_What you are asked to do_:
Answer these from the excerpt on life in New York:
(a) What does the writer suggest may be behind the good state of mind of the last few days?
(b) What does the writer say keeps them going in life?
(c) Which state does the writer hope to be reminded of while wandering the streets?

_Excerpt_:
---
Maybe it was the change in weather, or possibly the actual feeling of the sun’s warm rays. It’s hard to say when you look back, but the last few days have been quite wonderful to me as far as mentality goes. It was like turning over a rock and finding a buried treasure in this city that just seems to keep taking from me what I didn’t know I had to lose. New York is great, but even when you are on guard this city just eats away at you and before you know it you are looking around for the reason you came here in the first place.
I always thought of myself as an artist, my creativity is what keeps me going in life and I want to put it to use but I seem to be buried in ideas and obligations. It is no excuse, but I keep getting bogged down with the things that matter and the things that don’t and wind up back where I started, jobless and looking to start a new career. I nearly found myself in this situation once again last week, after much negative treatment from my superiors and a physical lack of actual work yet no decrease in the hours I was required to put in just overtook the mentality that I spoke of earlier and I nearly left it all to start anew. It is very strange when you look back on things like this because so many times in life things change before your eyes and you can’t help but wonder how it could have been. But what happens when it all falls into place and you seem destined to change course yet things change in your outlook and you forego your initial conclusion?
I hope this works overall for this city because I am very homesick most of the time I wander from street to street hoping to see something or someone that reminds me of Minnesota. It is hard to get by thinking this way but I miss the connection I had with Minneapolis, I knew those streets so well I should have been a travel guide. I explored what I wanted to know and stayed away from what was too much to handle. All in all I became a part of Minneapolis, and that will always be with me like some people feel for New York. I am still looking for that connection here, not that it is not visible but a physical reason to make a connection with this city. So far I don’t have a lot of positive stories, and I feel like it is changing the way I look at things. The other day I didn’t acknowledge a man who was looking for ‘help’ of some kind on the street. What he wanted, or needed, was beyond my range of abilities at that moment and I ignored him like a sign in a window, yet I can’t help but think back to my days in Minneapolis when I would stop what I was doing to go above and beyond this persons plea. It might just have been a little money for food, or even someone to talk to for a time about life and our situation in it. That probably would have made me feel a lot better about myself come to think of it, but getting back to my point about New York is that because I have experienced this to such a degree here I just blow these people off now and I can’t help but wonder is this the reason people love this city so much? That you gain the ability to ignore the things that don’t interest you, does working your way from the bottom up really apply to any city in the world or did it get its name impression from New York, is fighting for a worthy cause a fight or just an act of aggression against your beliefs, and does it matter who you were before you got here? In a number of ways I can honestly say no to all of these, but since my recent mental improvement I question this answer, and the questions.
---
_Source material_:
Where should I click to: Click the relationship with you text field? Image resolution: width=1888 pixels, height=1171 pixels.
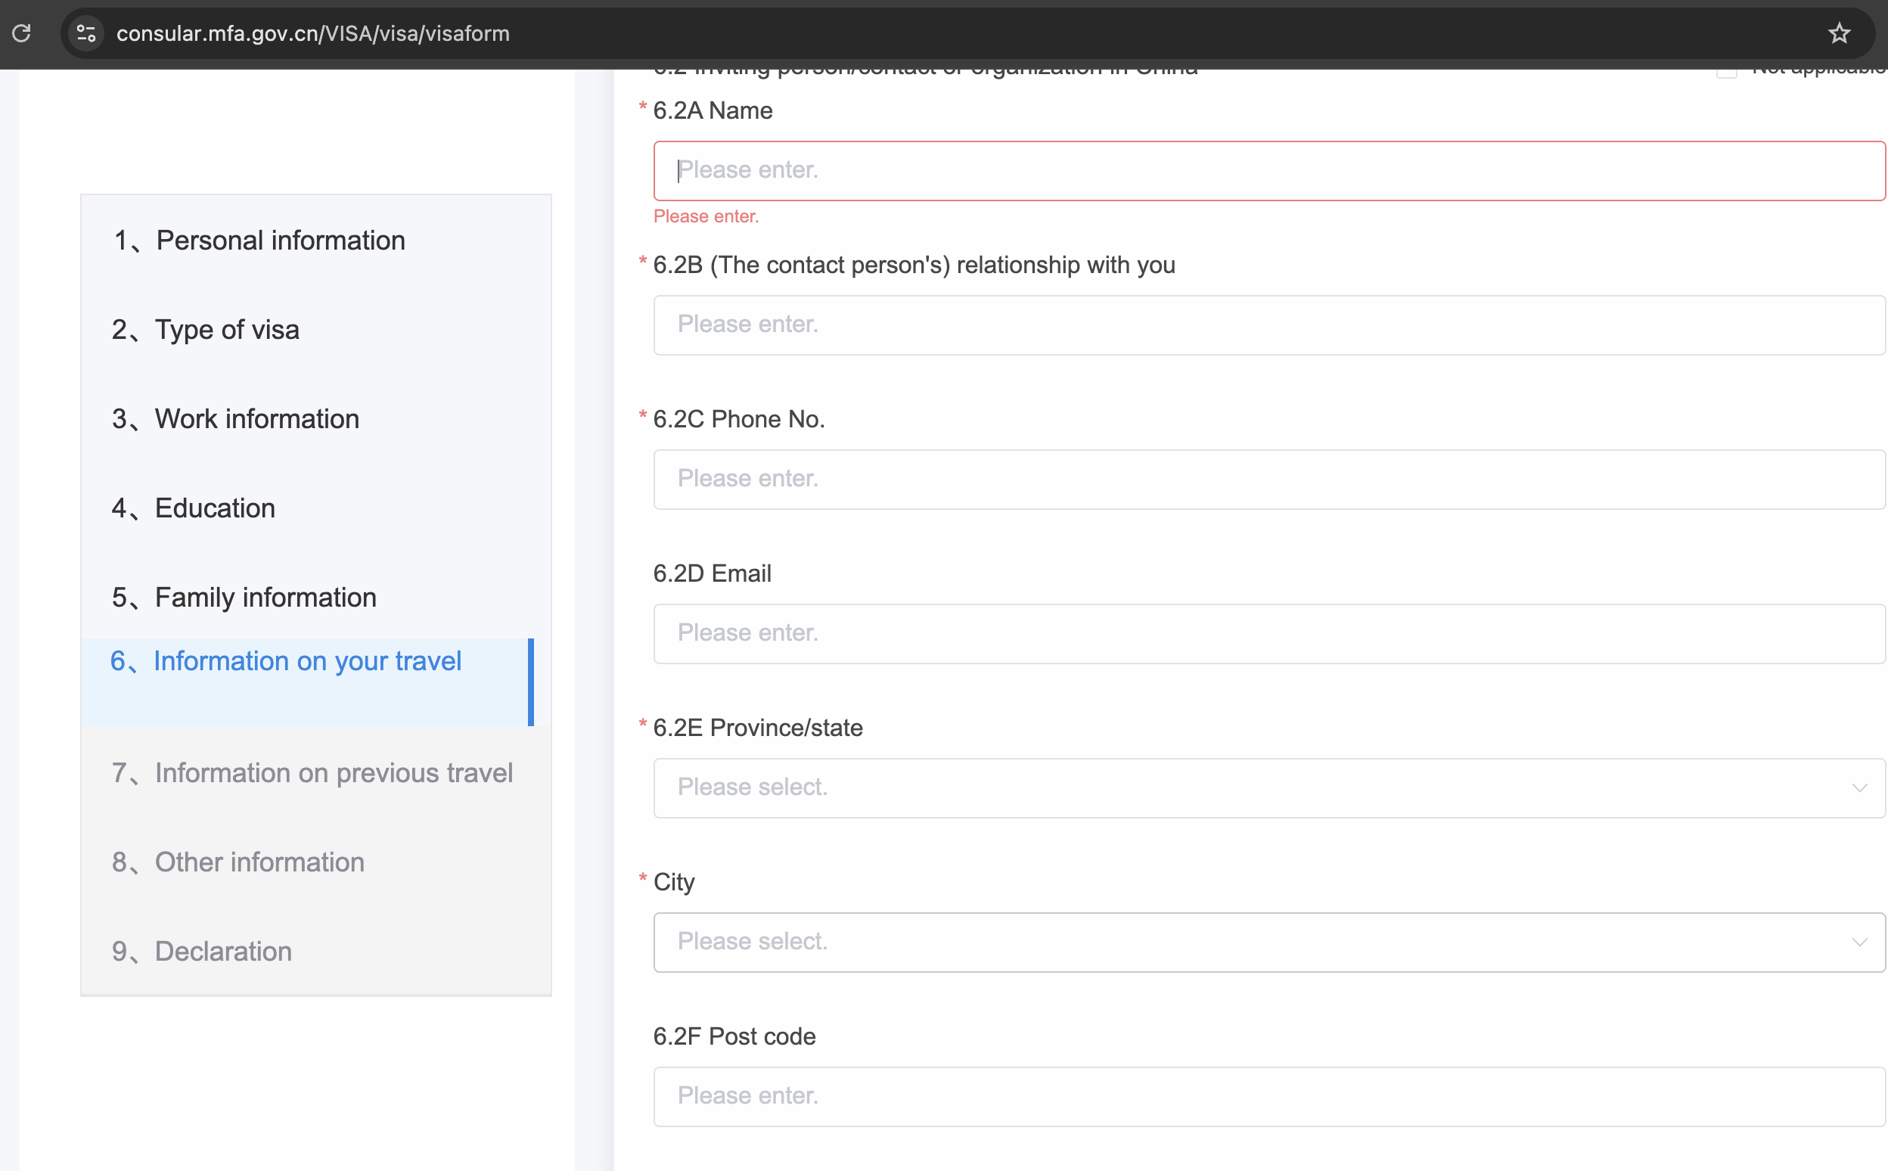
---
_Expected answer_:
(a) The change in weather, or possibly the feeling of the sun's warm rays.
(b) Their creativity.
(c) Minnesota.